La mujer del grupo de visitantes emitió un pequeño sonido involuntario, que sonó como si se estuviera ahogando. La mirada de Ygorla se endureció y se clavó en ella.

—¿Escucho una nota de escepticismo, señora? ¿O es incluso de desacuerdo?

La mujer alzó la vista al estrado, y las palabras surgieron antes de que pudiera frenarlas.

—Estáis loca…

—¿Loca? —Ygorla ladeó la cabeza como un ave rapaz que evalúa a una víctima potencial—. Creo que habláis movida por la ignorancia. ¿Sabéis lo que es la locura? ¿Habéis experimentado personalmente la locura, en cualquiera de sus grotescas formas? —Los labios de la mujer se abrieron en un movimiento brusco e inseguro, e Ygorla sonrió con dulzura—. No. Ya veo que no. Bien, debemos corregir eso.

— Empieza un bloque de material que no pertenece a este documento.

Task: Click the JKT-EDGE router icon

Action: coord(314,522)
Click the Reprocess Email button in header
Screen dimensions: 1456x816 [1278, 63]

Chasqueó los dedos. Arriba, cerca del techo de la sala, algo emitió una risita. La mujer alzó la vista, vio lo que bajaba deslizándose por una de las columnas de mármol, con los brazos extendidos hacia ella, y comenzó a gritar.

Ni siquiera Strann se atrevió a volver la cabeza mientras la mascota sobrenatural de Ygorla gozaba perversamente con la mujer que no dejaba de gritar. Nadie intentó ayudarla, y ni uno de sus compañeros llegó siquiera a protestar en voz alta. Cuando todo acabó y la cosa, que se reía ya satisfecha, salió de la sala, dejando tras de sí el olor a fruta podrida, dos de los guardias sin rostro de Ygorla arrastraron hasta sus pies a la víctima. Ygorla contempló desapasionadamente el rostro desencajado que la miraba a través de una greña de cabellos, y volvió a esbozar su dulce sonrisa.

—¿Ha sido eso la locura, señora? ¿O quizá todavía no estáis convencida? ¿Queréis que os enseñe otro de sus muchos rostros?

Donde hacía un instante se encontraba ella, apareció en el estrado un perro sin pelo del tamaño de un caballo, con una piel de un blanco enfermizo y ojos de llamas amarillas, babeando y abriendo y cerrando la boca. Sus labios se abrieron, mostrando enormes dientes rotos, y habló con la melodiosa voz de Ygorla.